[TEXTE FOURNI]:
Ce danger n'est pourtant pas un problème fondamental: une fois
la crise passée et de nombreuses personnes ruinées, le même
système peut se relever et reprendre son fonctionnement sur des
bases quantitatives plus saines, en se promettant (une fois de plus) de
ne plus jamais sombrer dans un tel endettement.
Le deuxième est plus profond: c'est l'effet de la virtualisation
prochaine de la monnaie et de l'économie. Si la liberté de
communication est respectée, la nature virtuelle incontrôlable
de la monnaie va bientôt rendre vaines les recettes
actuelles de stabilisation monétaire en frappant d'obsolescence
le concept de masse monétaire sur lequel elles reposent.
Dans la revue Alternatives Economiques hors-série n°45,
p.60, on peut lire par exemple: "La monnaie a besoin d'être homogène,
d'obéir à une logique de monopole pour fonctionner correctement";
"le problème, avec la monnaie électronique, c'est que ces
outils [de gestion de la monnaie par l'Etat] ne s'appliquent plus: la monnaie
devient capable d'échapper à l'action des banque centrales";
"Pour l'instant, il est très difficile d'imaginer comment les banques
centrales pourraient conserver le contrôle de la création
monétaire sur Internet. En réfléchissant, on s'aperçoit
qu'il n'y a probablement guère qu'une solution: un système
de paiement unique à l'échelle mondiale". Ce avec quoi je
ne suis pas d'accord, puisque je pense que des monnaies libres peuvent
être stables, mais à condition de les fonder sur une logique
nouvelle et rigoureuse.
L'imperfection fondamentale du système monétaire sera alors intenable: ou bien il engendrera à nouveau des crises monétaires face auxquelles on n'aura plus de remèdes (faute d'étalon-or, ces crises n'auront plus de raisons d'être cycliques, elles deviendront conjoncturelles et chaotiques), ou bien on mettra en place de nouveaux mécanismes de stabilité monétaire plus fiables ; en tout cas, le système deviendra soit plus stable soit moins stable. Il me semble peu probable que les gouvernements actuels adopteront un système vraiment cohérent, du fait de leur inertie.
Bien sûr, au risque général d'instabilité peuvent toujours s'ajouter des évènements imprévus poussant effectivement telle ou telle monnaie en l'un ou l'autre sens, style attentats du WTC, tempêtes et catastrophes écologiques, etc...

[TÂCHE COURTE A]:
Répétez mot pour mot le passage du texte sur la monnaie compris entre « Le deuxième est » et « lequel elles reposent. », ces deux extrémités incluses.
[TÂCHE COURTE B]:
Reprenez le texte sur la monnaie là où il s'arrête et poursuivez sa rédaction.
Le matériel n'est pas nécessaire pour ce travail.

[SEGMENT DE DONNÉES]:
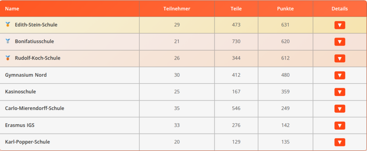Click the bronze medal icon beside Rudolf-Koch-Schule
The width and height of the screenshot is (367, 151).
pos(8,58)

[RÉSULTAT A]:
Le deuxième est plus profond: c'est l'effet de la virtualisation
prochaine de la monnaie et de l'économie. Si la liberté de
communication est respectée, la nature virtuelle incontrôlable
de la monnaie va bientôt rendre vaines les recettes
actuelles de stabilisation monétaire en frappant d'obsolescence
le concept de masse monétaire sur lequel elles reposent.

[RÉSULTAT B]:
Jusqu'à maintenant, l'économie était en grande
partie officielle et les impôts pouvaient s'y exercer, parce que
les marchés habitaient le domaine public : pour vendre il fallait
un magasin, et les marchandises vendues étaient celles exposées
dans le magasin.
Pour travailler, il fallait un local en forme de lieu de travail, et
les travailleurs étaient les gens qui pénétraient
ce lieu.
Dorénavant, il suffira d'interagir chez soi avec un appareil
électronique relié aux autoroutes de l'information, aussi
bien pour travailler que pour faire son shopping.
Car le shopping c'est deux choses: d'abord on fait son choix et ensuite
on ramène chez soi.
Pour faire son choix, ça pourra être plus rapide de chez
soi si les appareils électroniques sont assez puissants et polyvalents
pour donner des objets à vendre une image réaliste complète.
Pour ramener les choses chez soi, le transport effectué actuellement
par le client comporte un gaspillage d'énergie assez important,
puisqu'on fait l'aller à vide et qu'on ne revient qu'avec quelques
objets. C'est un gaspillage de temps pour le client et d'énergie
pour les véhicules. Il serait beaucoup plus rentable qu'une camionnette
fasse la tournée des distributions entre plusieurs clients suivant
un trajet optimisé par ordinateur.
Mais, que le transport soit fait par le client ou le vendeur, rien
ne les force à le déclarer comme professionnel s'ils se sont
mis d'accord là-dessus: un véhicule privé peut faire
l'affaire.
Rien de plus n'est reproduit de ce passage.